**Required work**
Exactly the lines from the one with "Instruction: Click the HTTP" through the last line of the listing must be given again.

**Stored data**
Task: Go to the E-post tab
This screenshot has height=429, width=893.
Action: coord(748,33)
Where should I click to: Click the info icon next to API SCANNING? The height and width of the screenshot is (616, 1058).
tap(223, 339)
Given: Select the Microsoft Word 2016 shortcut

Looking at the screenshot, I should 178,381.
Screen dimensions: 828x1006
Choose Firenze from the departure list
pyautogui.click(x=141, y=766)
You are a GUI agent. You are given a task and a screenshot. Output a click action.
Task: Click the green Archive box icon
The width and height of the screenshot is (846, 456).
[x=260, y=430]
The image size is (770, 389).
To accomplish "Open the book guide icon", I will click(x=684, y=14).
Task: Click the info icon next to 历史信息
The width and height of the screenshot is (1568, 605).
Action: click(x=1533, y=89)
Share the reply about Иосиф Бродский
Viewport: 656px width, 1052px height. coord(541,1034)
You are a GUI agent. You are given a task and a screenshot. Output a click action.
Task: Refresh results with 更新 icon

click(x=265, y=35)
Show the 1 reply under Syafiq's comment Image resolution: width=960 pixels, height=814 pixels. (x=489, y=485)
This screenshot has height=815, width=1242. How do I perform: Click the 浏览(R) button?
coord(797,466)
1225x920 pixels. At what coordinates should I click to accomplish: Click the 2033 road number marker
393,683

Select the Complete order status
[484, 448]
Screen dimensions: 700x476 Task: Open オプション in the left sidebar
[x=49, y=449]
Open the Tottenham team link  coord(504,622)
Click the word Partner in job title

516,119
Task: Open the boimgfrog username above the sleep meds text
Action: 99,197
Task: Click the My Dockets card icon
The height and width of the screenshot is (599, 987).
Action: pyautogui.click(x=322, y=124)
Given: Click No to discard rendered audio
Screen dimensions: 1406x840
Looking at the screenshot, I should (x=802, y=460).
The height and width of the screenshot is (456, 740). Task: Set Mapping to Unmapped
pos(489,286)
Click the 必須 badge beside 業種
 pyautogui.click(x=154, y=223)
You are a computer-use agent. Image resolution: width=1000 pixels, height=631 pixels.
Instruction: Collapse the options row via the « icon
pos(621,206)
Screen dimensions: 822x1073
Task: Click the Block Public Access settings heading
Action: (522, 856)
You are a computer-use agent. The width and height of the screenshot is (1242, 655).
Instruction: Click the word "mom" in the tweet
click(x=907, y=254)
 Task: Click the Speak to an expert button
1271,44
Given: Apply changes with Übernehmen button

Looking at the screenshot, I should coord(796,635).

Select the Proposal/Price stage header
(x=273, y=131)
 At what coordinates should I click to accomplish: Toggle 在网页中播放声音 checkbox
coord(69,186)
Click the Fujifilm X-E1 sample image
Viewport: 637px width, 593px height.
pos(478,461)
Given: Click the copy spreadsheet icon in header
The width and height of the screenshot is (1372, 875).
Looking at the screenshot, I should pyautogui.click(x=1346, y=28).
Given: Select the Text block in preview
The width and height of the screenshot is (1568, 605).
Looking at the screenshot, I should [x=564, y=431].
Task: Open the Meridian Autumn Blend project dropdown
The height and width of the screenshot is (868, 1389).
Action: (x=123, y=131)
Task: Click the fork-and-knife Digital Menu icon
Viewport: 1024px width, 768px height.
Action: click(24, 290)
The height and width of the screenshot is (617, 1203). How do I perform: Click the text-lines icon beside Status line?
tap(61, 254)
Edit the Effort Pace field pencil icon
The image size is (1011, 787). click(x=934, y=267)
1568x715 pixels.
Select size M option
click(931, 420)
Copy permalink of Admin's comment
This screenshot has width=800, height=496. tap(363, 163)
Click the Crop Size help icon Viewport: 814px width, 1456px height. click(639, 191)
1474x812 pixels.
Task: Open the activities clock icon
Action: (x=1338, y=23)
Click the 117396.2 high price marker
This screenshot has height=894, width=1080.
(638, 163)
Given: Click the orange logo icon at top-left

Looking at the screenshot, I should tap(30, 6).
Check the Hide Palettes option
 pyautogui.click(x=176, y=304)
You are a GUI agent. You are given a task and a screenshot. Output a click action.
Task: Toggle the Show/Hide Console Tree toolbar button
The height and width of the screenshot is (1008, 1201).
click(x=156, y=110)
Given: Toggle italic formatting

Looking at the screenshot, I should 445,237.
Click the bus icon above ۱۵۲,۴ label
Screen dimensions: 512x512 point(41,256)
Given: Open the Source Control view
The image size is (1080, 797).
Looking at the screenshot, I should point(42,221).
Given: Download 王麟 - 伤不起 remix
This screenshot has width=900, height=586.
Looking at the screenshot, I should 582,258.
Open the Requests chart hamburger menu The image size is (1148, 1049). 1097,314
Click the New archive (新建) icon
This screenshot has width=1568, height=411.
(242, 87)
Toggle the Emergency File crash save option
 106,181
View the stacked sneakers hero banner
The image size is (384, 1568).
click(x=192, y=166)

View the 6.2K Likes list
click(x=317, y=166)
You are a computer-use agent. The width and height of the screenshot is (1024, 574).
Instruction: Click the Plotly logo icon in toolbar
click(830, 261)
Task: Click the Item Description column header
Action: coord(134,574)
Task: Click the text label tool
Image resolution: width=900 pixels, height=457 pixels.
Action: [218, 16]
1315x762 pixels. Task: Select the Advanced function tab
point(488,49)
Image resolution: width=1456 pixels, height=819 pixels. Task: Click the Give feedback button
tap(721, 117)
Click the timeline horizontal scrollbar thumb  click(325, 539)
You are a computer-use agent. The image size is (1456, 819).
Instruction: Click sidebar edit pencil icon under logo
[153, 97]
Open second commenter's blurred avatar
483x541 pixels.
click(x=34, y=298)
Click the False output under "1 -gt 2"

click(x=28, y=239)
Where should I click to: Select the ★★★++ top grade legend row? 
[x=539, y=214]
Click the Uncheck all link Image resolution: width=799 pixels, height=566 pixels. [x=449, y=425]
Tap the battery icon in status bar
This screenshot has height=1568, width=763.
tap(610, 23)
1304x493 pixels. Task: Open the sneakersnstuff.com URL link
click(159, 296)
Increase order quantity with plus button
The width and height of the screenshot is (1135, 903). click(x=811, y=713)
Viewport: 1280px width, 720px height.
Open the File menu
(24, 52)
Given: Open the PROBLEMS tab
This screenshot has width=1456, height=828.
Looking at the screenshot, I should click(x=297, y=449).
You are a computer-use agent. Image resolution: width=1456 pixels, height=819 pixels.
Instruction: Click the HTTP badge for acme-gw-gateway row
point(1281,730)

**Response area**
Instruction: Click the HTTP badge for acme-gw-gateway row
point(1281,730)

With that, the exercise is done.